As the events unfolded, I read an outpouring of tweets from the international marathon community, stunned and disturbed by the news, as the images of the worlds’ flags blowing from the blast were seared into our consciousness.
The next morning I poured through the Boston Globe, I was reminded about the special bond between runner and spectator. Very few other sports let spectators touch or feed the athletes during the competition. Spectators, with their cow bells and goofy signs, often provide the energy that lifts the runner through the difficult parts of the race. And yet, at this tragedy, it was the spectators that suffered the most damage.

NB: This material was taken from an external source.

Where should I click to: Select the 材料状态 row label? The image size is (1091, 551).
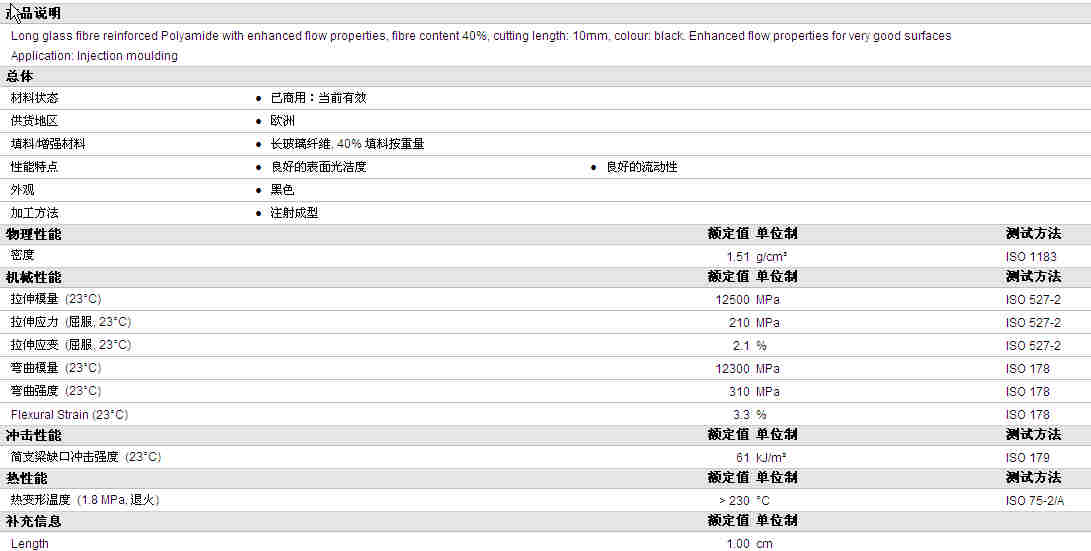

So tragic, so senseless all of this. And yet, “in the night of death, hope sees a star and listening love can hear the rustle of a wing” (Robert Ingersall). What we all saw and read that day and since gives me great hope about our humanity:
· the first responders and medical teams who signed up for the event thinking they would be handling traffic, dehydration and blisters who then found themselves in the middle of a war zone and just did what needed to be done
· the residents who took so many stranded runners into their homes and gave them comfort and a way to connect with their families
· the runners themselves, some of whom gave blood after running an exhausting race
· the Bostonians who refused to let this stop their city. As Scot Lehigh of the Boston Globe stated in his editorial, “…We won’t be paralyzed by fear. We’ll take reasonable precautions, yes. But we won’t take cover. And we won’t cower. This, after all, is Boston.”
The Boston Marathon will continue to be the iconic event for runners and spectators everywhere. Boston will continue to pull together, recover and thrive. It may have been a tough blow, but as Lehigh said, “it’s a tougher town” with a tougher sport that won’t be brought down.